Nous pourrions en dernier lieu nous demander si tous ces personnages n’étaient pas la thérapie de Gide ainsi que de ses lecteurs. 
André Gide dit en effet, dans la première page de son Journal des faux monnayeurs : « Aussi bien est-ce une folie sans doute de grouper dans un seul roman tout ce que me présente et m’enseigne la vie ». Dès le début de son journal, il annonce donc l’hypothèse suivante : son roman, qui regroupe plusieurs éléments inspirés de sa propre vie (L’affaire des faux monnayeurs anarchistes du 7 et 8 aout 1907 ainsi que l’histoire des suicides d’écoliers du 5 aout 1909) est en fait un moyen pour lui en alignant ses pensées sur papier, de se faire sa propre thérapie. Egalement, dans le livre, la profusion de thèmes traités - comme nous l’avons expliqué précédemment la mort avec le personnage de La Pérouse qui de part ses réflexions, pose questions philosophiques sur Dieu, son existence, le thème du suicide, ou encore le thème des anges avec Bernard qui les voit, Bronja qui est elle même un ange gardien, le démon, … - permet non seulement au lecteur de développer sa réflexion philosophique, mais également, tout comme André Gide, de subir une sorte de thérapie, dans le sens où « l’expérience » des personnages présents dans la roman, même fictive, lui permet à lui comme aux lecteurs de « gagner en maturité », d’apprendre des choses (tout comme Bernard grandit au fur et à mesure de son aventure). André Gide fait ainsi son « auto éducation ». 
L’auteur de construit donc tout comme le lecteur se construit. 

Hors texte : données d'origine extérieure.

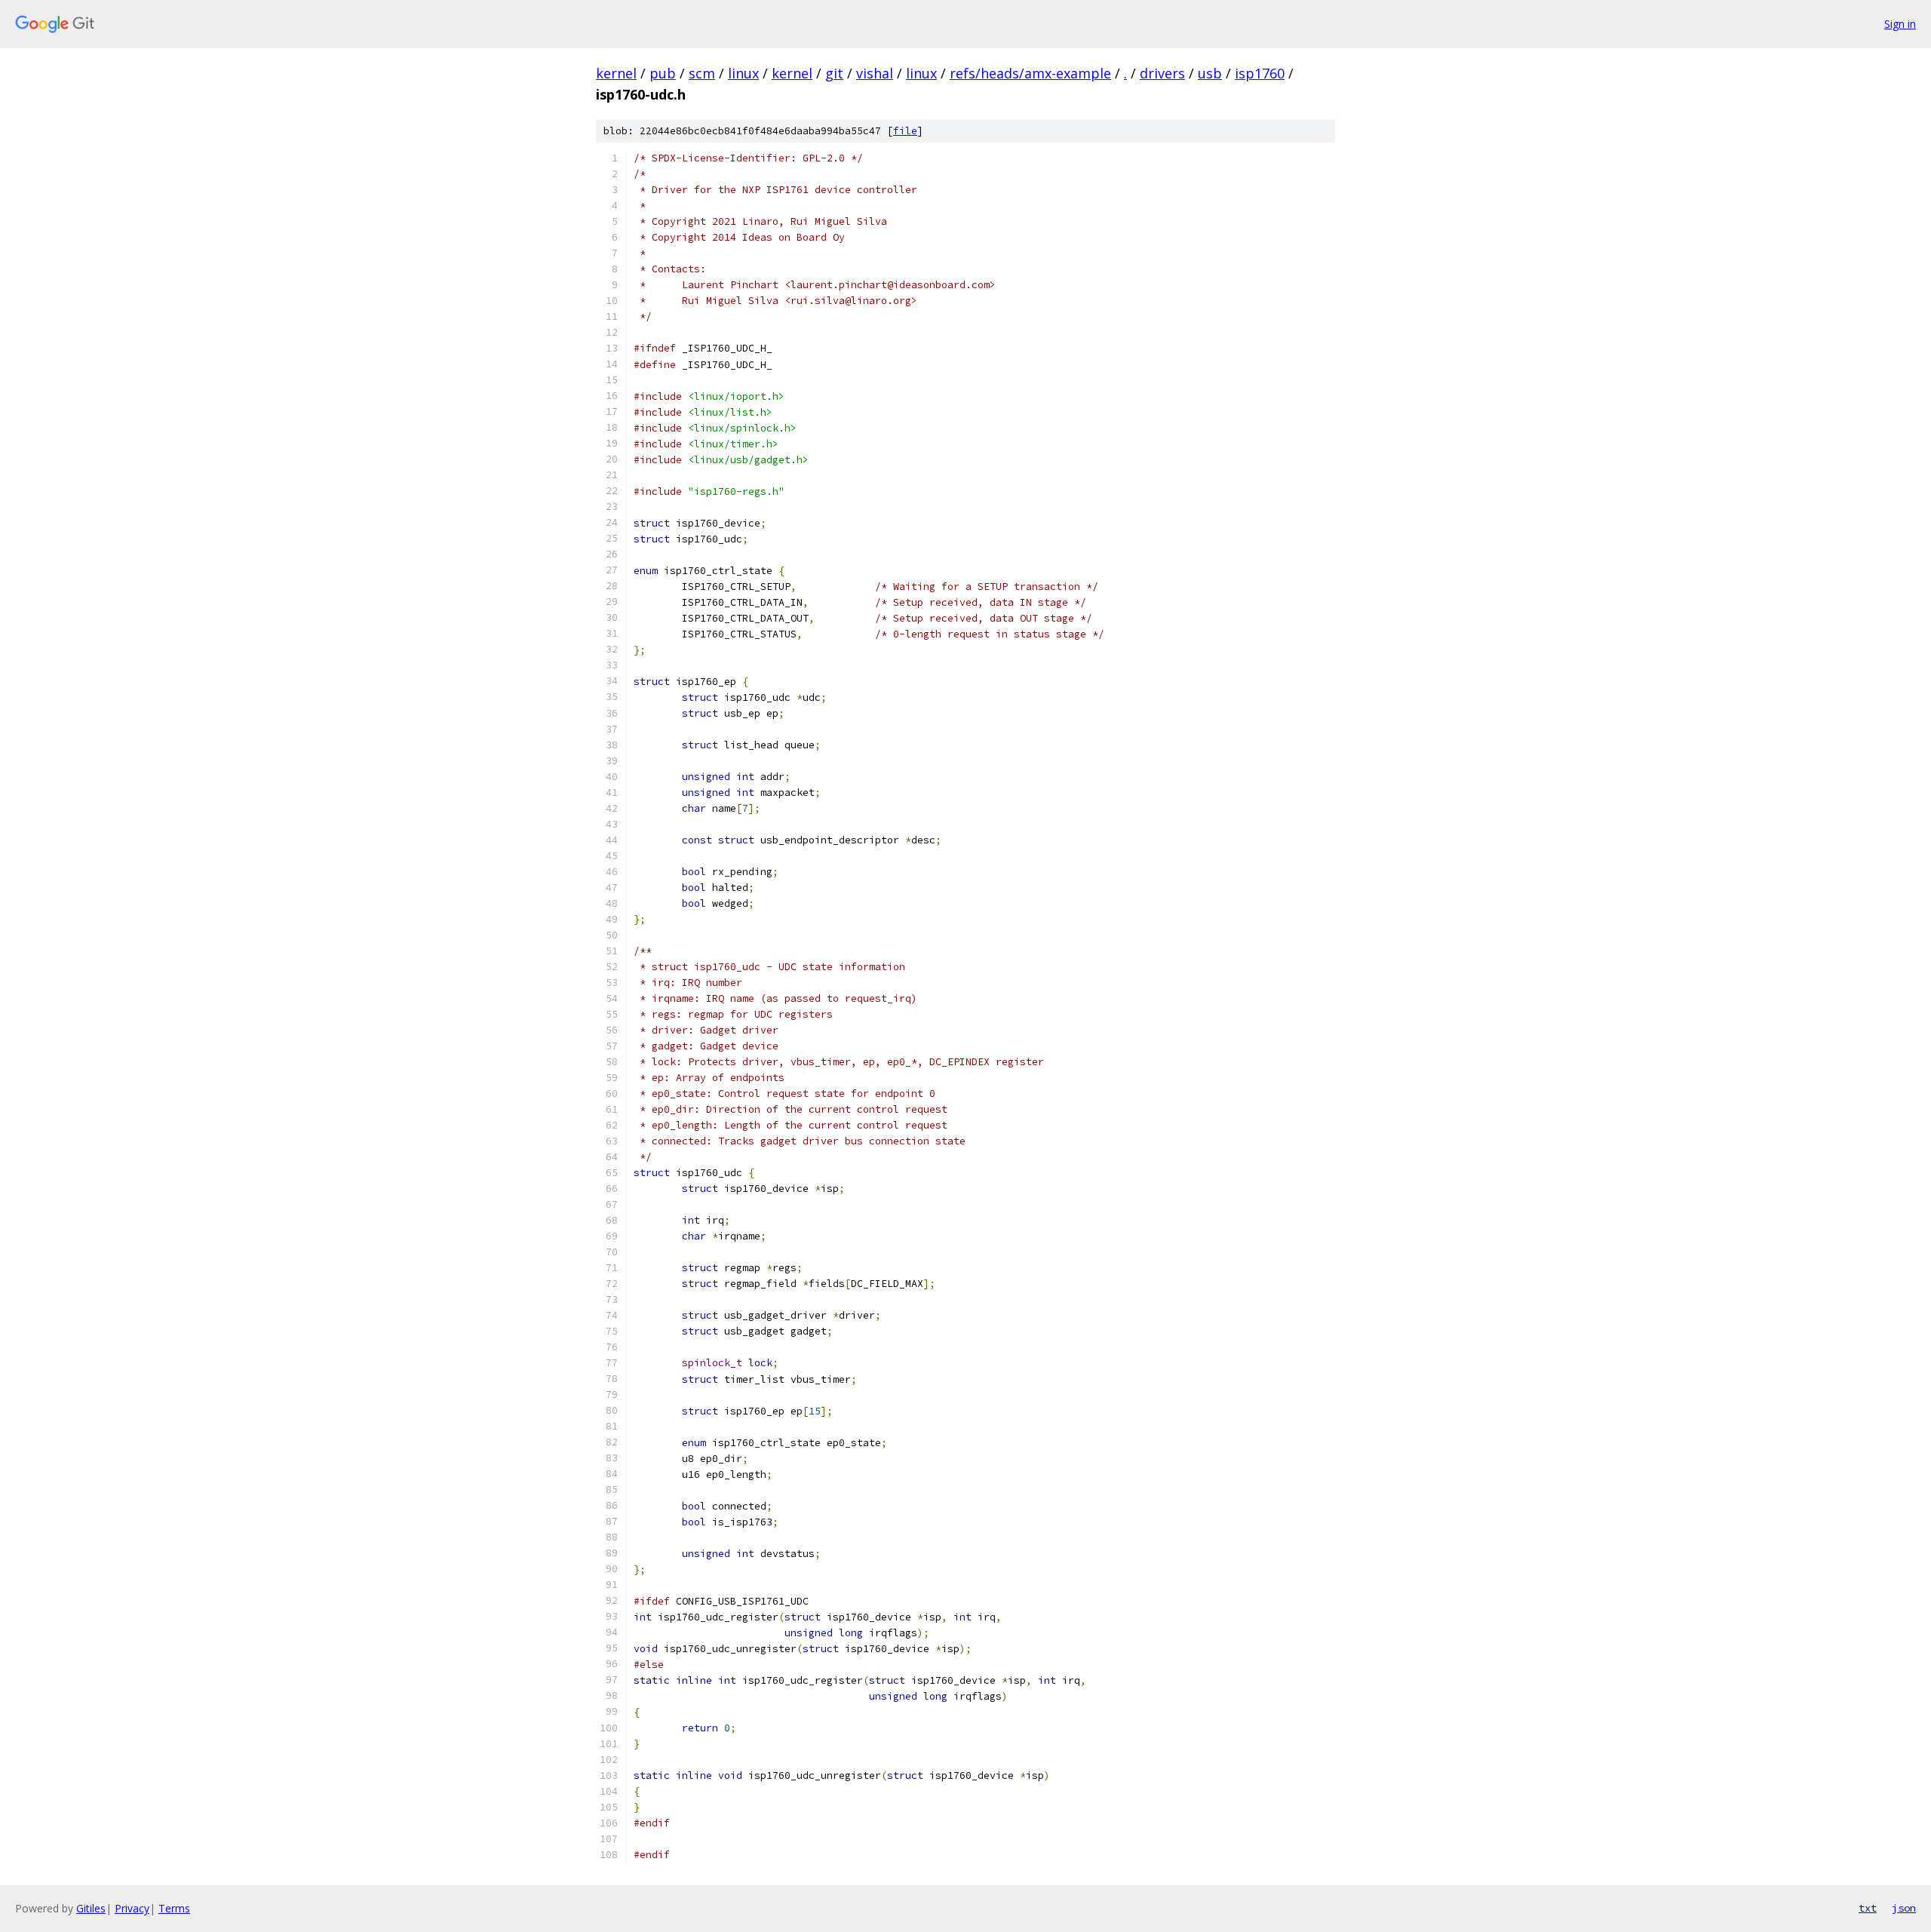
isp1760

Finalement, pour conclure non pourrions dire que ce roman, riche en informations, permet, grâce à la profusion de personnages qu’il propose, permet à l’histoire du roman d’avancer, de créer un roman aux contours érodés qui échappe aux règles classiques de littérature, mais est également une thérapie pour André Gide comme pour son lecteur, qui joue une grande part de compréhension dans la lecture du roman. 

Finalement qui est le romancier ? Est-ce André Gide, le lecteur ou bien les personnages du roman ?

(CODE COULEUR : FM / JFM)

1 commentaire:

  1. C'est un excellent travail, méthodique, argumenté. Un raisonnement original (mention de la "valse", influence du portrait chinois). Attention aux quelques maladresses dans l'expression (la longueur des phrases notamment). Bravo ! Poursuivez ainsi !!!